American researchers say people with Alzheimer's disease may not benefit from eating fish, even though it is considered to be a "brain food".
Two pieces of research have shown that the chances of getting the disease may be reduced, or its progression prevented, by consuming a fish-based diet, but further work is needed.
Two studies were carried out to determine the effects of DHA, an omega-3 fatty acid found in oily fish.
Funded by the Alzheimer's Disease Co-operative Study (ADCS), the first trial lasted 18 months, during which it compared the effects of DHA and a dummy placebo on 402 volunteers with an average age of 76 who had been diagnosed with mild to moderate Alzheimer's.
The researchers associated with the trial say that, at the end of the study, there was nothing to conclusively show that omega-3 supplements improved participants' memory and mental performance scores.
The second trial ran for six months, during which a DHA manufacturer tested one of its products on a group of 485 healthy people.
It did show some improvement in one test of memory and learning. However, those participating in the trial did not have Alzheimer's disease or any other form of dementia.
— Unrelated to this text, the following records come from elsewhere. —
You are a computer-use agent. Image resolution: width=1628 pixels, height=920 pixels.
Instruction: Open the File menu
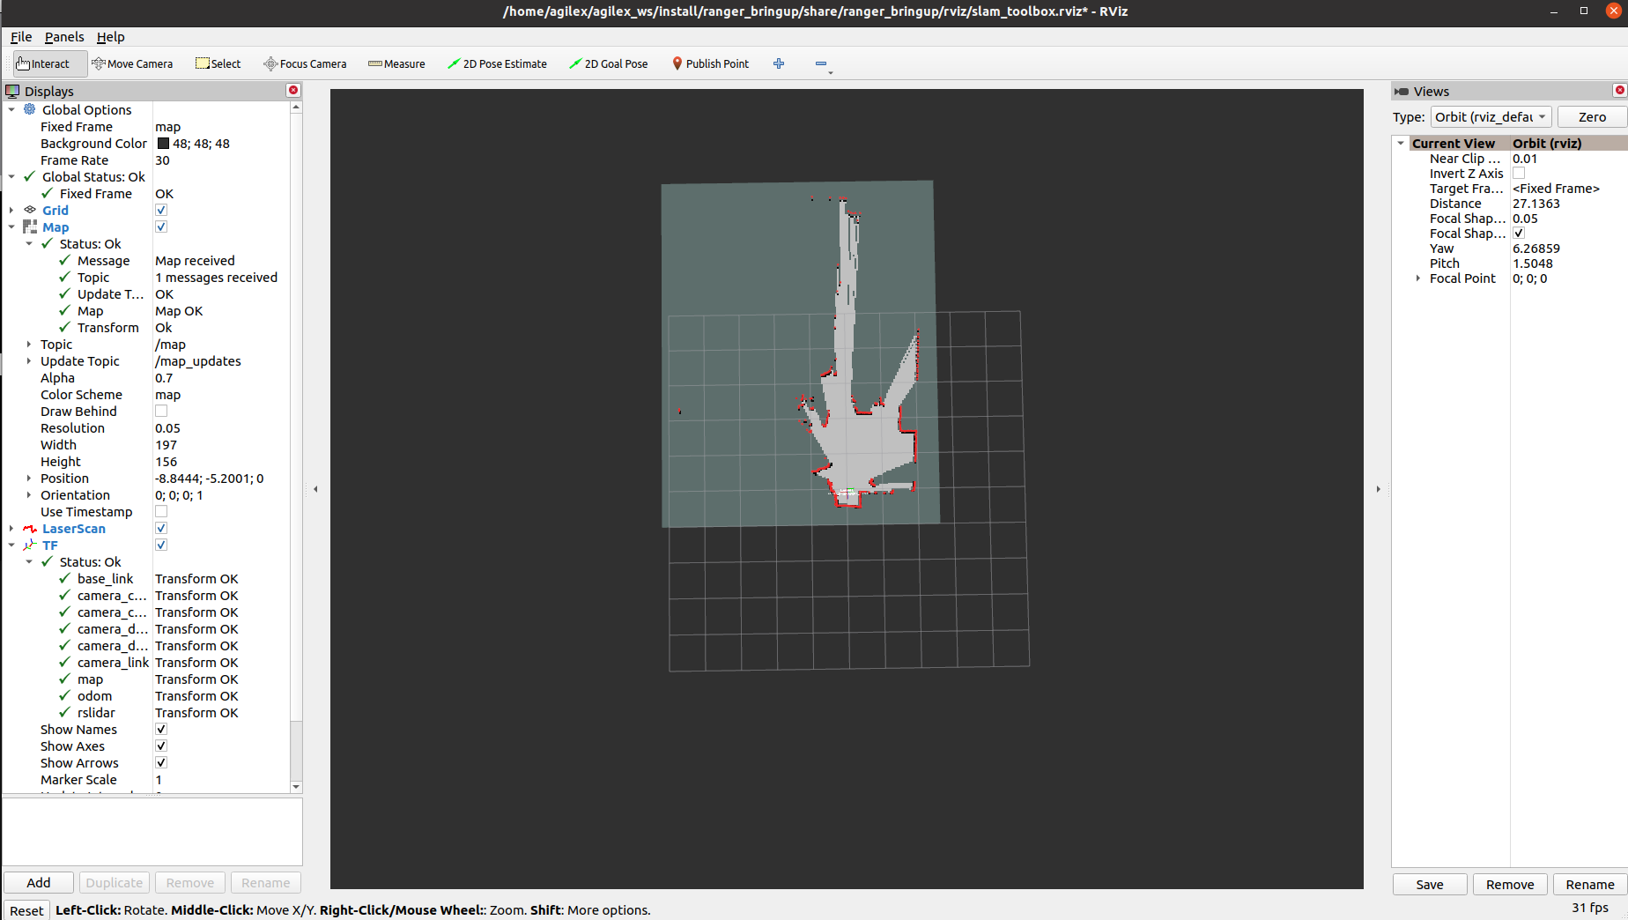point(21,37)
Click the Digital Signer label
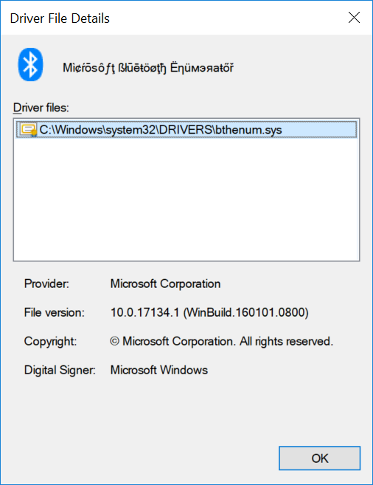The image size is (373, 485). click(x=60, y=370)

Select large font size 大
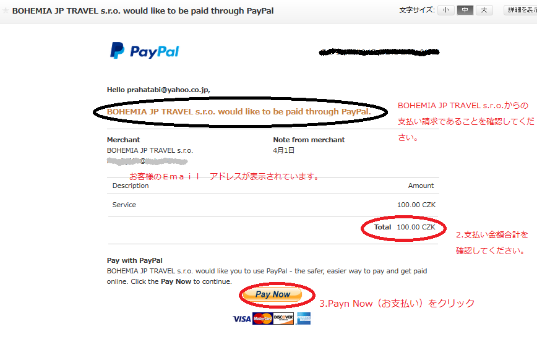[484, 10]
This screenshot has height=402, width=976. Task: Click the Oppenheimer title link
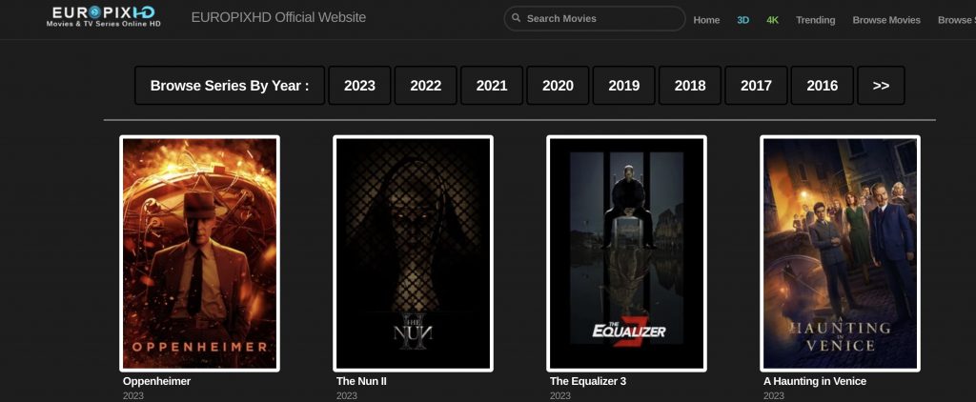click(157, 381)
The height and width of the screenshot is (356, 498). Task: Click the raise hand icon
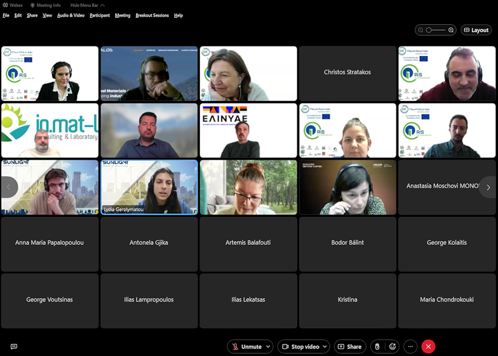click(x=377, y=346)
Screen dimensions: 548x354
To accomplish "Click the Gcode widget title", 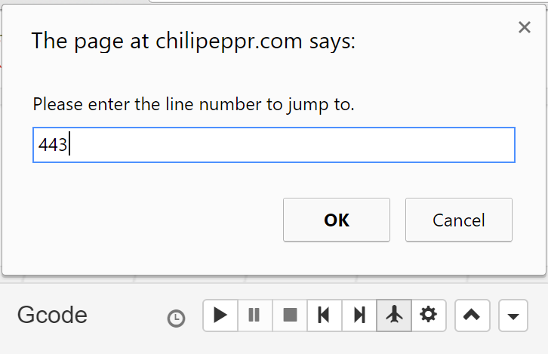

The findings of both trials were presented at the International Conference on Alzheimer's Disease (ICAD) in Vienna.
"These trial results do not support the routine use of DHA for patients with Alzheimer's," the Scotsman quoted Dr. Joseph Quinn, from Oregon Health and Sciences University, who led the ADCS study, as saying.
However, the researchers presenting the findings did say that there was some evidence that DHA might help people with a particular genetic make-up.
"These studies show that using omega-3 fatty acids as a treatment late on may not be effective against Alzheimer's," Dr. Simon Ridley, research manager at the Alzheimer's Research Trust, said.
"But with previous population studies suggesting that fish oils could reduce dementia risk, getting oily fish, such as mackerel, herring, salmon and sardines into our weekly menus could still be good advice.
"This shouldn't spell the end of research into omega-3, however. It could be that omega-3 given very early in the disease process could make a difference, but for that to happen we must drive forward studies that improve our methods of diagnosing Alzheimer's disease," he added.
Dr. William Thies, chief medical and scientific officer at the Alzheimer's Association, said: "These two studies, and other recent Alzheimer's therapy trials, raise the possibility that treatments for Alzheimer's must be given very early in the disease for them to be truly effective. For that to happen, we need to get much better at early detection of Alzheimer's."